(Pixel coordinate grounding data)
Start of Block
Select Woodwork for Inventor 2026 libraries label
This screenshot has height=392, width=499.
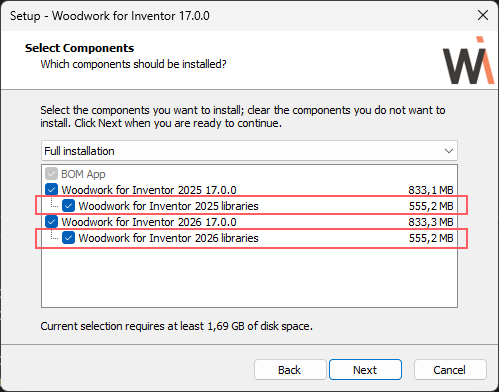click(168, 238)
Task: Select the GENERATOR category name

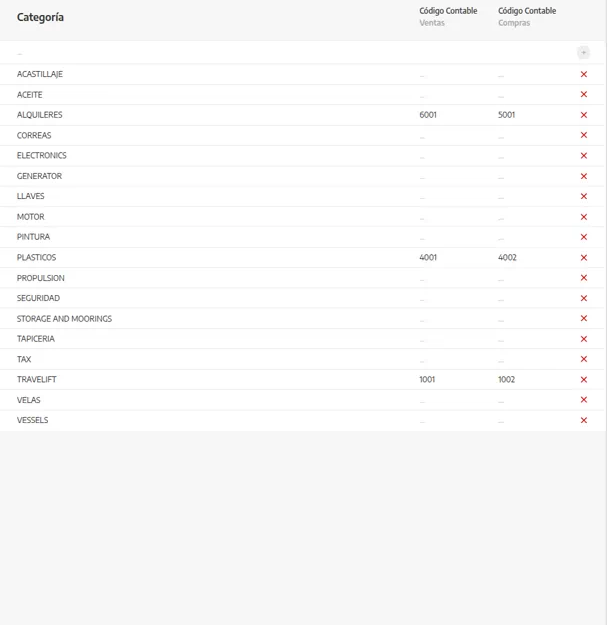Action: tap(39, 176)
End of Block
## EXERCISE BRIEF
Quote precisely the lines of the data from the line containing "This screenshot has height=392, width=499." through its final line, both included, excluding pictures.

## PROBLEM SOLUTION
This screenshot has height=392, width=499.
click(168, 238)
Task: Select the GENERATOR category name

Action: tap(39, 176)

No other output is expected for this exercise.